Metadata¶

The Simple Path¶

For a quick look at image properties without reading any pixels, iminfo gives you dimensions, band count, pixel type, and block layout in one call:

from aws.osml.io import iminfo

info = iminfo("image.ntf")
print(f"{info.width}x{info.height}, {info.bands} bands, {info.dtype}")
print(f"Block size: {info.block_size}")
print(f"Resolution levels: {info.num_resolution_levels}")

iminfo also includes the full format-specific metadata dictionary for the image segment, so you can inspect compression, TREs, TIFF tags, and other fields without dropping down to the low-level API:

# NITF: subheader fields and TREs
info = iminfo("image.ntf")
print(info.metadata["IC"])          # "C8" (JPEG 2000)
print(info.metadata["IGEOLO"])      # 60-char geographic location string

# TREs are nested dicts
if "GEOLOB" in info.metadata:
    print(info.metadata["GEOLOB"]["ARV"])

# GeoTIFF: IFD tags keyed by numeric tag ID
info = iminfo("image.tif")
print(info.metadata["259"])         # Compression tag value
print(info.metadata["33550"])       # ModelPixelScale

The metadata dict is a snapshot — a plain Python dictionary captured when iminfo is called. It is not a live reference to the file.

When you need more control — prefix filtering, dataset-level metadata, or write-side metadata — the full MetadataProvider interface described below gives you access to everything in the file.

The MetadataProvider Interface¶

All assets and datasets expose metadata through the MetadataProvider interface, regardless of the underlying file format. MetadataProvider implements the standard Python collections.abc.Mapping protocol, so you access metadata fields the same way you access items in a dictionary:

from aws.osml.io import IO

with IO.open(["image.ntf"], "r") as dataset:
    # Dataset-level metadata — dict-style access
    dataset.metadata["FTITLE"]              # KeyError if missing
    dataset.metadata.get("FTITLE")          # None if missing
    "FTITLE" in dataset.metadata            # membership test
    len(dataset.metadata)                   # number of fields

    # Bulk export
    all_meta = dataset.metadata.entries()   # full dict (single call, fast path)
    filtered = dataset.metadata.entries("FS")  # keys starting with "FS"

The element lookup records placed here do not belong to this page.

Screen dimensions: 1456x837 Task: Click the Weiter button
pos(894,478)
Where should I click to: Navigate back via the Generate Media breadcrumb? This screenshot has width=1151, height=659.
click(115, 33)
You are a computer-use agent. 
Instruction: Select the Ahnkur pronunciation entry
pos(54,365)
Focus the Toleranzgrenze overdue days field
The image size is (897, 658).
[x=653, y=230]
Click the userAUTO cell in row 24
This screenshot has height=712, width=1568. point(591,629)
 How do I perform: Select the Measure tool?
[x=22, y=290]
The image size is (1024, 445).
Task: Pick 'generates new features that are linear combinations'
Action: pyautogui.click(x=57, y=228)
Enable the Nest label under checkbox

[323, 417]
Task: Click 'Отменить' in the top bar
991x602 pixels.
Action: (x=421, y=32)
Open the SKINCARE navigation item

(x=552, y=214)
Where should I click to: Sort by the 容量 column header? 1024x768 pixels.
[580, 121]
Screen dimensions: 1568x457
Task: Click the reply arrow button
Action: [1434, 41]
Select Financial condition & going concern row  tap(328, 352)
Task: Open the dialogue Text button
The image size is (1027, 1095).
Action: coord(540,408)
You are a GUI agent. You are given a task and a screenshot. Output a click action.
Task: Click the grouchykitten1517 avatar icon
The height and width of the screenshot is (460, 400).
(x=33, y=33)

    # Asset-level metadata
    image = dataset.get_asset("image:0")
    image_meta = image.metadata.entries()

When writing, use BufferedMetadataProvider to build metadata. It implements collections.abc.MutableMapping, so you write fields with dictionary syntax:

from aws.osml.io import BufferedMetadataProvider

meta = BufferedMetadataProvider()
meta["FTITLE"] = "My File Title"

The dictionary keys and value types are format-specific. A NITF file uses field names like FTITLE and ISCLAS; a GeoTIFF uses numeric tag IDs like "256" and "33550". There is no translation layer — you work directly with the native field names from whatever format you opened.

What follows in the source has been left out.